Archive for the ‘dfw’ Category
what is realism, 1 (addendum)
From (what was chosen to be) the first page of David Foster Wallace’s The Pale King:
Past the flannel plains and blacktop graphs and skylines of canted rust, and past the tobacco-brown river overhung with weeping trees and coins of sunlight through them on the water downriver, to the place beyond the windbreak, where untilled fields simmer shrilly in the A.M. heat: shattercane, lamb’s-quarter, cutgrass, sawbrier, nutgrass, jimsonweed, wild mint, dandelion, foxtail, muscadine, spinecabbage, goldenrod, creeping charlie, butter-print, nightshade, ragweed, wild oat, vetch, butcher grass, invaginate volunteer beans, all heads gently nodding in a morning breeze like a mother’s soft hand on your cheek. An arrow of starlings fired from the windbreak’s thatch. The glitter of dew that stays where it is and steams all day. A sunflower, four more, one bowed, and horses in the distance standing rigid and still as toys. All nodding. Electric sounds of insects at their business. Ale-colored sunshine and pale sky and whorls of cirrus so high they cast no shadow. Insects all business all the time. Quartz and chert and schist and chondrite iron scabs in granite. Very old land. Look around you. The horizon trembling, shapeless. We are all of us brothers.
“Insects all business all the time.” The line breaks – in its brilliance, but a brilliance that comes of its impersonation of a cliché – the lyrically chanting list of “stuff in a field.” (One can almost see an inspirational poster made of the phrase, the drone ants lifting improbably [if relatively] enormous items in their eternal effort to keep calm and carry it on. A horrific poster in an Amazon fulfilment centre?) It’s as if one part of realism (that Barthian effet de réel that comes of the mentioning of objects that serve no role in the plotward establishment of meaning) intersects with another notion of realism, the one mentioned in the post to which this one is an addendum – the deflationary mode, that which operates through the undercutting of lyricism, the bringing of things down to earth.

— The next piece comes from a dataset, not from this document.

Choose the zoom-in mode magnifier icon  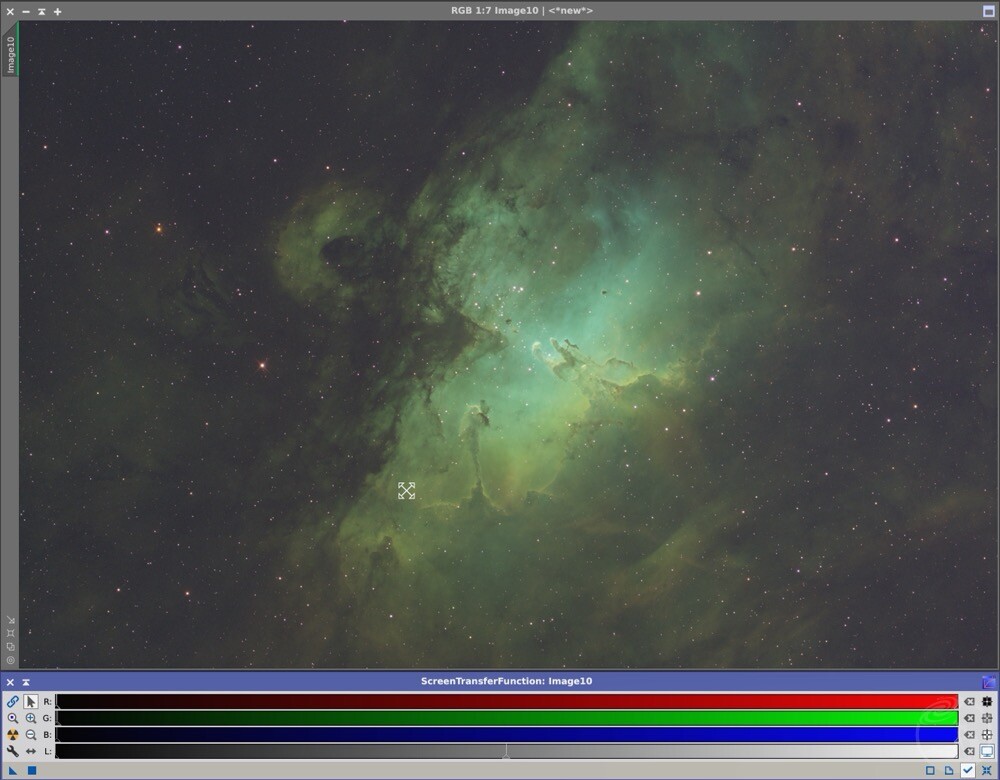(x=31, y=718)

It’s an intersection like a minor car accident is an intersection, a comedic if jarring one. That’s what we sometimes forget about realism, perhaps, just how funny it is, is often meant to be. A higher form of comedy.
the pale king: a review
Here’s a review of David Foster Wallace’s The Pale King by, well, you can figure it out… Lots about bureaucracy in there, no? Really like the image (above) they put with it…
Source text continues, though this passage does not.